What were the number of cases involving drivers who failed to provide specimens upon request and rate of conviction of such persons since the enactment of the drink driving legislation?

Since the law was enacted in December 1995, 119 drivers refused to take the screening test. Most drivers refused to take the screening test because they knew they would be tested positively. The 119 drivers represented a very small fraction of the number of drivers asked to submit themselves to a screening test during the same period. Amongst those prosecuted, 68 were convicted, 6 were acquited and 37 were pending trial. See Annex B for more details of the screening test results.

Issue 7

What are the penalties imposed by overseas countries on breaching the statutory BAC limit?

A summary of the penalties on drink driving offence in overseas countries is at Annex C.

Issue 8

Whether a more scientific mechanism should be devised to differentiate levels of penalties and demerit points for drivers found to have consumed different volume of alcohol i.e. with different BAC level?

At present, the maximum penalty for drink driving are as follows -

  1. On conviction on indictment, a maximum fine of HK$25,000 and imprisonment for 3 years.

  2. On summary conviction on a first offence, a maximum fine of HK$10,000 and imprisonment for 6 months; and on a second or subsequent conviction within five years, a maximum fine of HK$10,000 and imprisonment for 12 months.

  3. Convicted driver will incur 10 driving-offence points for each offence.

  4. Drivers who commit second or subsequent offence within five years may be disqualified from driving for a period of not less than 2 years.

The present 10 demerit point for person convicted of drink driving for the first time is considered to be of suitable deterrence. In effect, the law will lead to the suspension of the licence for a minimum period of two years if a person is convicted twice of drink driving in a period of five years.

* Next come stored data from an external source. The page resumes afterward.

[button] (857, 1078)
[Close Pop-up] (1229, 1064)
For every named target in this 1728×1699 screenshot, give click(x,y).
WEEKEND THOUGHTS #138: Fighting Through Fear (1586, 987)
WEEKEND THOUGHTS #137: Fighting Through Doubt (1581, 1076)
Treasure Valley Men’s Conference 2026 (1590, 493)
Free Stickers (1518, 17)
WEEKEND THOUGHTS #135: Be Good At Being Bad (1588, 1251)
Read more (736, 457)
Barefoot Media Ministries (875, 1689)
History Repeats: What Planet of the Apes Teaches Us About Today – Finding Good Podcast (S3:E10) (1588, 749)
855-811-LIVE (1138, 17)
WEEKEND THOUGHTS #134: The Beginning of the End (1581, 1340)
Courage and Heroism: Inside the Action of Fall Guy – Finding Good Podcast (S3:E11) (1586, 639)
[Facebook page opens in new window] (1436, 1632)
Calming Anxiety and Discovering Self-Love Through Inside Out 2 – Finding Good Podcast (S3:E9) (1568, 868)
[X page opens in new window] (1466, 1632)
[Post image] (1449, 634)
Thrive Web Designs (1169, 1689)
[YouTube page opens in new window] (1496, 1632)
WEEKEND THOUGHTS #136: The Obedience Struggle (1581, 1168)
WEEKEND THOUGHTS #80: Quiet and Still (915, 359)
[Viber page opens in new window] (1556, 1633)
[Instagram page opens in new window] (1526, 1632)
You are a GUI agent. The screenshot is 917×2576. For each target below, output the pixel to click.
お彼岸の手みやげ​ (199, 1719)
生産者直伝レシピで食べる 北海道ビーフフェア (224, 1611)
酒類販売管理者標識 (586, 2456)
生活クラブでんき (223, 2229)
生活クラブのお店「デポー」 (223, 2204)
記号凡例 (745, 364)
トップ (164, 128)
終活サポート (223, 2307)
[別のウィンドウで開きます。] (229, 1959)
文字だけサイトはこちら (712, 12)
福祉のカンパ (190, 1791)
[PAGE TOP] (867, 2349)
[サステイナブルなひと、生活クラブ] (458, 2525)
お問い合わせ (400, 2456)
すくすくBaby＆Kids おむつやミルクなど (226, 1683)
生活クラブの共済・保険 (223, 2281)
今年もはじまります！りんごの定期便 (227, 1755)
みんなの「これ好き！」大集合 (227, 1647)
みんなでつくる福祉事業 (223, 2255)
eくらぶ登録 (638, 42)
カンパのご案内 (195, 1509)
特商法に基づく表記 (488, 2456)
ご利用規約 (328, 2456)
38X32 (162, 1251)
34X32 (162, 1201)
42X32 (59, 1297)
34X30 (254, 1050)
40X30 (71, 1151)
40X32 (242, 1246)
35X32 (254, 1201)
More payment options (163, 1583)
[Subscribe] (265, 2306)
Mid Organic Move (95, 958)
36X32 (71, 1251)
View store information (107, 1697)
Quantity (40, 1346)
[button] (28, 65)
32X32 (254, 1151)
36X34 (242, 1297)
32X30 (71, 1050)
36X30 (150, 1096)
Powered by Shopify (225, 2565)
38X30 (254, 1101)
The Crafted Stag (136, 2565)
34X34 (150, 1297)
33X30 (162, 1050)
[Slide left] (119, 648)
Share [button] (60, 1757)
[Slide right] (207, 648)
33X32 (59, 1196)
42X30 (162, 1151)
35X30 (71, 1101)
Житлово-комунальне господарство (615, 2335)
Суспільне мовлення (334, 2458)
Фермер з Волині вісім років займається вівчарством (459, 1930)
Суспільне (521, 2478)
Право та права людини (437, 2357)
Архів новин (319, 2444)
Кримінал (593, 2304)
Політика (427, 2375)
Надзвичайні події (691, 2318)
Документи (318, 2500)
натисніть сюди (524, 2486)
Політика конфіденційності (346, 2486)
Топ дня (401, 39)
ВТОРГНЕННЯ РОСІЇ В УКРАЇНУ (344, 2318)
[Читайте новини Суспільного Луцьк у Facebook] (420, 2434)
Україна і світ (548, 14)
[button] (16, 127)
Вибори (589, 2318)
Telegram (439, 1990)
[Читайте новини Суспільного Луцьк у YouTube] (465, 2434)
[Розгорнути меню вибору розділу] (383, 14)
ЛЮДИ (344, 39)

The existing penalties already allow the court to hand down a wide range of fines and jail terms taking into account the gravity of the offences. Specifying different levels of penalties for different BAC level in excess of the legal limit will limit the judge's discretion in handing down an appropriate level of sentence.

We do not support differential levels of penalties which vary with BAC levels as this may give the public the impression that BAC levels beyond the proposed legal limit have varying degree of acceptability. This approach may weaken the deterrent effect of the legal limit itself.

Issue 9

What are the reasons for some states in the United States of American to adopt a higher BAC limit despite the findings of the US National Institute - Alcohol, Abuse and Alcoholism?

In the US, 14 states have BAC limit at 80mg. There are no prescribed limit for 2 states. We do not have further information on why there are varying standards in different states. We believe each state takes her own decisions having regard to their own community needs and attitude towards drink driving.